Dal momento che stanno inoltrando richieste d’asilo politico, gli attuali “ospiti” del campo potrebbero essere distribuiti nelle strutture della rete SPRAR (sistema di accoglienza per richiedenti asilo e rifugiati)?
No, la soluzione della rete SPRAR è del tutto impraticabile perché quei centri sono saturi. Quello dell’accoglienza di queste persone dopo che avranno regolarizzato la loro posizione legale è proprio l’ultimissimo dei problemi che il governo si sta ponendo.
A Coltano sono riusciti a scongiurare la soluzione del campo; in compenso gli immigrati dovrebbero essere accolti in dieci differenti strutture.
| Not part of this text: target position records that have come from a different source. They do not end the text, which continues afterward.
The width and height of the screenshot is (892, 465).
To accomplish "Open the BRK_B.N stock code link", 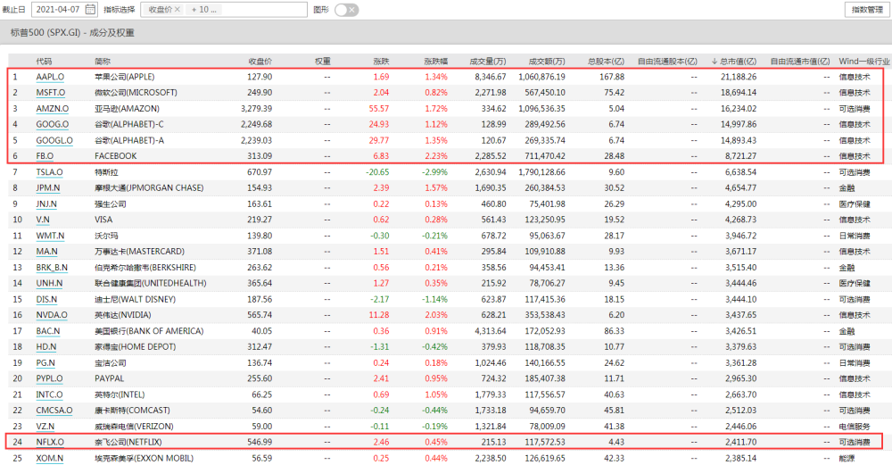I will [52, 268].
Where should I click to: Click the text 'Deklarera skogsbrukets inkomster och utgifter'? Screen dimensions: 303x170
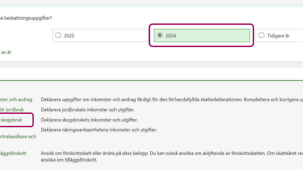click(x=89, y=120)
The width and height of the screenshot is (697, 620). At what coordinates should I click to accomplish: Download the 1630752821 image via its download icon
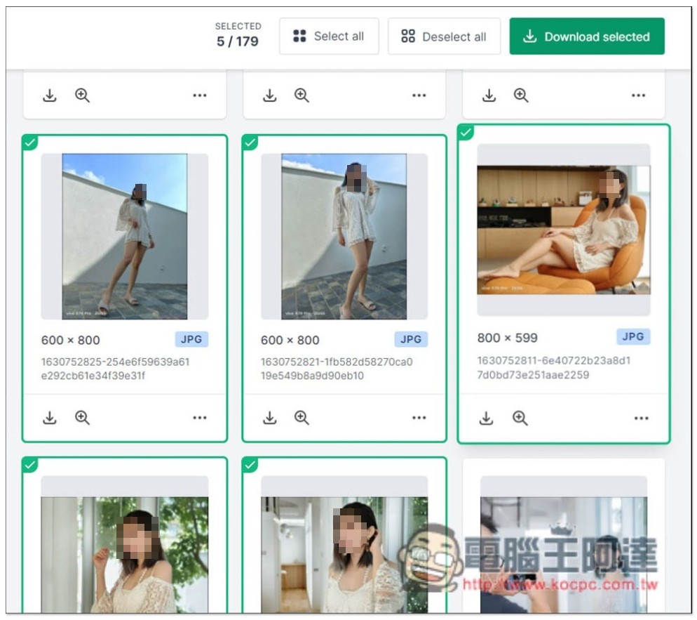269,418
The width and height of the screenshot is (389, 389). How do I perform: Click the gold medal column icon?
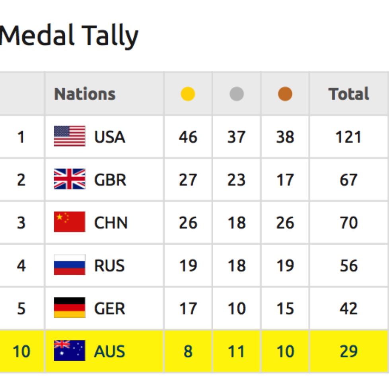188,94
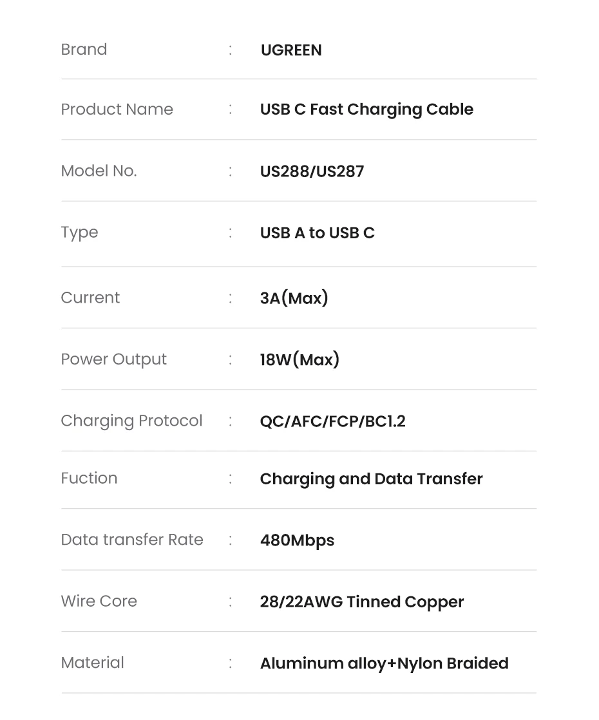Click the USB C Fast Charging Cable text
The height and width of the screenshot is (720, 599).
[366, 109]
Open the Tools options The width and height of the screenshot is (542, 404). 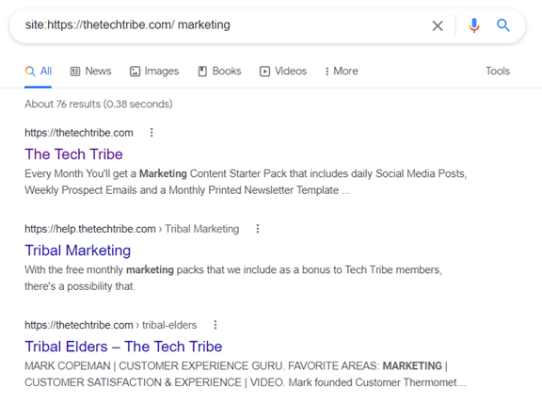point(498,71)
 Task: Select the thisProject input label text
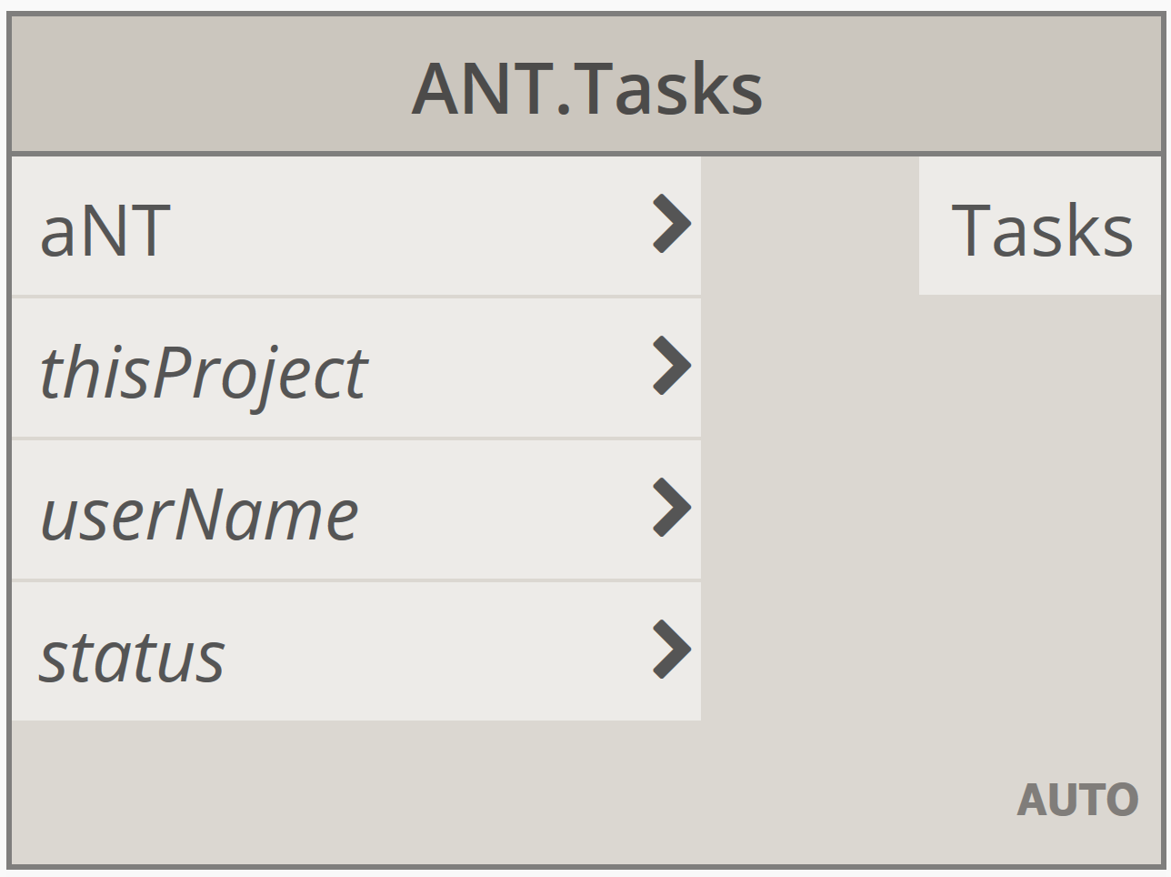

Perché non si è studiata una situazione analoga anche per Manduria?
Sinceramente, a parte che in Basilicata, al momento non ci sono stati altri trasferimenti di immigrati sul territorio nazionale. Quanto a Manduria è stato il governo che ha “giocato sporco” sia con la Regione che col sindaco. Mentre si conducevano trattative con la prima in realtà già ci si preparava ad allestire il campo; al sindaco invece era stato detto che le persone da accogliere sarebbero state soltanto 500.
L’Italia era davvero impreparata ad accogliere tutte quelle persone?
L’impreparazione è stata reale e totale. Se il governo si fosse aspettato questo flusso avrebbe incaricato le prefetture di convocare tavoli territoriali con le associazioni del settore per studiare soluzioni adeguate. C’è da dire però che l’impronta della Lega nella gestione della situazione è stata molto forte: per giorni si è lasciato che Lampedusa si riempisse di profughi perché non si voleva che questi risalissero il continente. Siamo in vista delle amministrative e i leghisti proprio non si possono permettere di acconsentire a politiche di accoglienza.